Once the connector is built, you will need to copy it and the latest stable version of the MongoDB Java driver to your $HADOOP_HOME/lib directory. For example, if you have Hadoop installed in /usr/lib/hadoop:

wget --no-check-certificate https://github.com/downloads/mongodb/mongo-java-driver/mongo-2.7.3.jar
cp mongo-2.7.3.jar /usr/lib/hadoop/lib/
cp core/target/mongo-hadoop-core_cdh3u3-1.0.0.jar /usr/lib/hadoop/lib/

Examples

Load Sample Data

The MongoDB Connector for Hadoop ships with a few examples of how to use the connector in your own setup.
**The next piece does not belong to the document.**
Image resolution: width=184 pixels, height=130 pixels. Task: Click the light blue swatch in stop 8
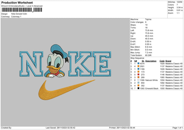139,83
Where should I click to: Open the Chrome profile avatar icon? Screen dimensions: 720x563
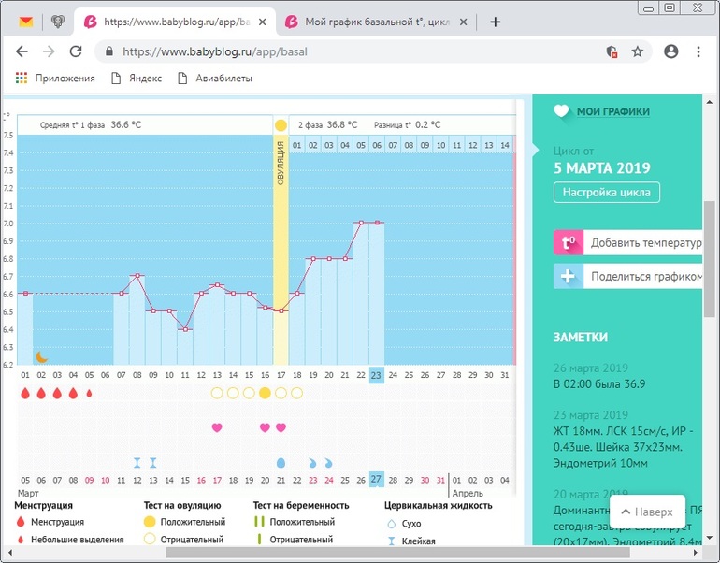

In this guide, we’ll focus on the Treasury Yield example. To get started, first load the sample data for these examples:

mongoimport -d mongo_hadoop -c yield_historical.in examples/treasury_yield/src/main/resources/yield_historical_in.json

To confirm that the sample data was loaded, start the mongo client and look for the mongo_hadoop database and be sure that it contains the yield_historical.in collection:

$ mongo
MongoDB shell version: 2.4.3
connecting to: test
> show dbs
mongo_hadoop    0.078GB
> use mongo_hadoop
switched to db mongo_hadoop
> show collections
system.indexes
yield_historical.in

Treasury Yield

First let’s build the Treasury Yield example:

./sbt treasury-example/package

The treasury yield example comes with a bash script to simplify setting up and running the job, and will allow you to modify the job settings without needing to re-compile the package each time. To use it, you will need to tweak the settings in the script to reflect your environment. Edit the script to set the input and output URIs for the job:

vim examples/treasury_yield/run_job.sh

In the beginning of the script, you will need to set the following variables:

  • INPUT_URI, the mongodb URI where the input data is loaded from
  • OUTPUT_URI, the mongodb URI where the job output will be written to
  • HADOOP_HOME, the location of your hadoop directory, which must contain a bin/hadoop path.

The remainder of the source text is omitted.